The words her duplicate had spoken echoed in her mind, each one tinged with surreal clarity: The police will arrest me at 10 tonight. I’ll be placed into virtual rehabilitation. I’ll meet someone else who looks like me. I must trust them.

She replayed the encounter over and over, trying to make sense of it. The whole thing felt like a dream, some strange fabrication of her overworked mind.

It couldn’t have been real.

She remembered feeling oddly calm throughout it all. Too calm. Even happy. That feeling was the most unnerving part of the entire experience—it was so unnatural, so unlike her.

Even if it was real, Cedar thought, whatever was coming couldn’t possibly be worse than the life she was already living.

She often imagined what hell might look like. In her version, it wasn’t fire and brimstone—it was an endless line of clients to massage. Each one as insufferable as the first client she’d had that day: demanding, unyielding, impossible to please. She would be forced to work on an empty stomach, the relentless gnaw of hunger a constant companion. The massage room would be freezing—too cold for her hands to warm up, too cold for her clients’ muscles to relax, turning every session into an uphill battle.

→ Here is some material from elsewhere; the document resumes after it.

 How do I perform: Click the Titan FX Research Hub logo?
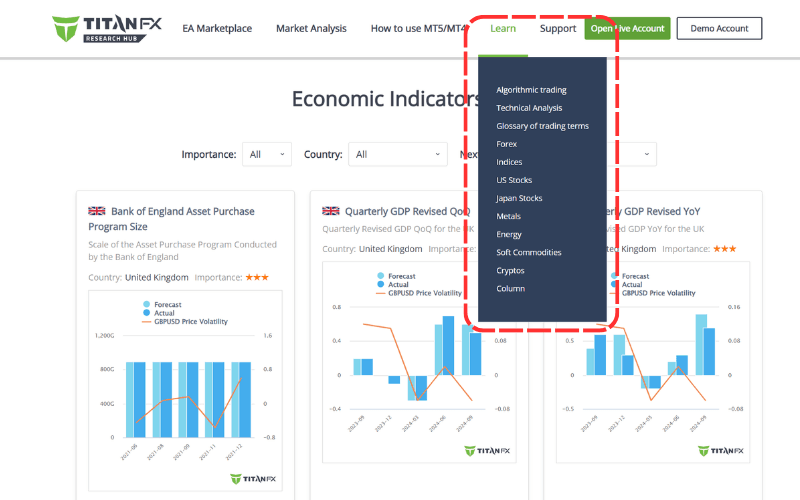107,28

At 38 years old, this was her reality. She lived alone in a cramped 600-square-foot apartment, barely scraping by. She had no retirement savings, was $50,000 in debt, and drove a car that broke down more often than it ran—hence the debt. All her friends were married with kids, their lives bustling with purpose and connection. Cedar’s was silent, hungry, and lonely.

Returning to her parents’ home wasn’t an option—not with her OCD-stricken cousin entrenched there like a parasite. He refused help, refused to improve, and drained the life out of anyone who dared show him kindness. Cedar remembered bitterly how he would monopolize the hot water on the coldest winter mornings, the shower upstairs running endlessly. Meanwhile, her own shower below his sputtered frigid droplets onto her skin, each icy sting a reminder that she wasn’t welcome.

He contributed nothing, only imposed. He made outlandish demands, like insisting her mother stand outside the bathroom holding a towel for him during his hours-long showers. He was 55 years old, rail-thin, with long, unkempt hair and a beard that gave him the look of a wild prophet. But there was nothing wise or kind in his eyes—only hostility, especially when he looked at Cedar. She was an enemy in her own house.

After countless, fruitless pleas for her parents to throw him out, Cedar left. He had won.

People always said the best revenge was to live your best life—to thrive, to find joy—but she couldn’t even manage that. Her life felt like a string of compromises and quiet defeats, one after another.

Let the cops arrest me. I don’t care. I give up.

In fact, the more she thought about it, the angrier she felt at the possibility that last night had only been a dream. At least if it were real, it meant something in her life was about to change.